Chris's Journal

Monday, October 30, 2006

parts feel so alien

Here it is Monday morning...I am at my desk feeling like I have alien parts...and some of them are green. ugh. All set for Halloween! Hands and skin feel so weird, and so dry....and, who wandered through my mouth with the jeep?!

Chemo went well on Thursday. Des went down with me and then we went off to wander Wild Oats. By the time we headed north, the roads were dry. Hard to be heading into the "scary road" time of year with chemo travel.

Thank you to all who contributed to the Queen Bed! More on that later... All I can say for the moment is, wow!

have a fun Halloween!
Hugs,
chris

Thursday, October 19, 2006

Good morning!

I had a wonderful weekend of celebrating--both the message of STABLE and HOPE from Dr. Kanard and the beautiful fall! Your happy messages to me were part of that celebration. Thank you!
Don't forget to take a look at the NPR blog (npr.org/mycancer). It has been so helpful to me to read Leroy Sievers' blog entries and the comments.

I will not die an unlived life.
I will not live in fear
of falling or catching fire.
I choose to inhabit my days,
to allow my living to open me,
to make me less afraid,
more accessible,
to loosen my heart
until it becomes a wing,
a torch, a promise.
I choose to risk my significance,
to live so that which came to me as seed
goes to the next as blossom,
and that which came to me as blossom,
goes on as fruit.
Dawna Markova
Hugs,
chris

Thursday, October 12, 2006

All Hail Alimta!

There is NO GROWTH!!! Stable....what a beautiful thing! Back on the Alimta. What a happy day!
Even coming back to the sewage soaked State Library could not bring me down (ok, a little bit when I realized some of the things that I have lost....)

So, go out and celebrate with me this weekend, and Happy Friday the 13th!!

Yahoo!!
Hugs,
chris

Friday, October 06, 2006

no chemo, more tests, new plan

No chemo yesterday. The CT scan showed some suspicious activity on the part of the little buggers. Monday I have a PET scan and a brain MRI. I will glow in the dark by evening! Too bad I am not having it done on Halloween-It would be great for trick or treating! Anyway, I will meet with Dr. Kanard next Thursday to see what the new plan of attack is.
Send out all the good juju you can! And, thanks for it!

Have a wonderful weekend-enjoy this beautiful fall!

hugs,
chris

Wednesday, October 04, 2006

story and blog from NPR

Amy Shelley and I were on our walk yesterday (the trees are gorgeous!) and she mentioned a story that she heard on NPR. I went looking and found that it is part of a project called mycancer (npr.org/mycancer). I loved some of Leroy Sievers' entries. He was executive producer of Nightline and now does monthly contributions to Morning Edition.

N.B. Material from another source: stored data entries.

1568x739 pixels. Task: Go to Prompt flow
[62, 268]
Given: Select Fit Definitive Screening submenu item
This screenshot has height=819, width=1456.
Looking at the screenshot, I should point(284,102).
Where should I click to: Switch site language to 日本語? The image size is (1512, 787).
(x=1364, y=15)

Sometimes I feel a bit isolated, in regards to the cancer, and can see why folks join support groups. Reading some of his comments, and those of people writing in, made me feel like my situation and feelings are not that unusual.

"But for those of us directly affected, cancer opens up a whole new world. I like to call it a parallel universe. It looks like the regular world, but it's very, very different. It's populated by other patients with whom you share war stories. "What drugs are you on?" "How are your side effects?"
And there are the doctors and nurses who fight like hell to save patients when they know that they will lose virtually all of them.
And there are the loved ones, and no matter how hard you try, there's really no way to comfort them. "

Wow. He really expresses well the issues that we deal with. I worry every day about how this hurts my family and my friends.

On a more cheerful note, I love that he is not giving up his red wine either! Here is another section of his blog:

"But I'm not going to change my diet. Eating well is one of life's great pleasures. A great bottle of wine. A nice meal. A great big greasy cheeseburger. I'm not willing to give that up. Maybe it would be better for me healthwise if I did, but I'm not willing to give up any more of my life to the cancer. That's where I draw the line.
If someone told me that I would live another month if I never had a hot fudge sundae again, well, you can probably guess what my decision would be. Cancer takes so much away from all of us, but we have to hold on to the little pleasures. Because, let's face it, when you don't feel well because of the chemo and you're depressed about the future and you just want to scream, well, a hot fudge sundae or a cheeseburger or whatever your favorite food vice may be -- those things can go a long way towards cheering you up. And they're also a reminder that our lives do go on. That we haven't lost everything. "



There are other parts that I really liked (not just about red wine and food!) and I will share some of my favorites from time to time. If you look at it, there is a link at the bottom of the first page to take you to more...there are 7 pages right now-from the beginning of his battle.

Tomorrow I find out results of the CT scan and have chemo. Exactly one year since I started the Alimta. Bless it's toxic little heart!